Data:
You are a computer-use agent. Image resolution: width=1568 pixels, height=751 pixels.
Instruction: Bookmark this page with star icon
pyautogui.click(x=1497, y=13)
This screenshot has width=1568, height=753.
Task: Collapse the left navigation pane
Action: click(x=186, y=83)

Brief: What is wanted is the full set of entries above, reproduced exactly.

Solution for this task:
You are a computer-use agent. Image resolution: width=1568 pixels, height=751 pixels.
Instruction: Bookmark this page with star icon
pyautogui.click(x=1497, y=13)
This screenshot has width=1568, height=753.
Task: Collapse the left navigation pane
Action: click(x=186, y=83)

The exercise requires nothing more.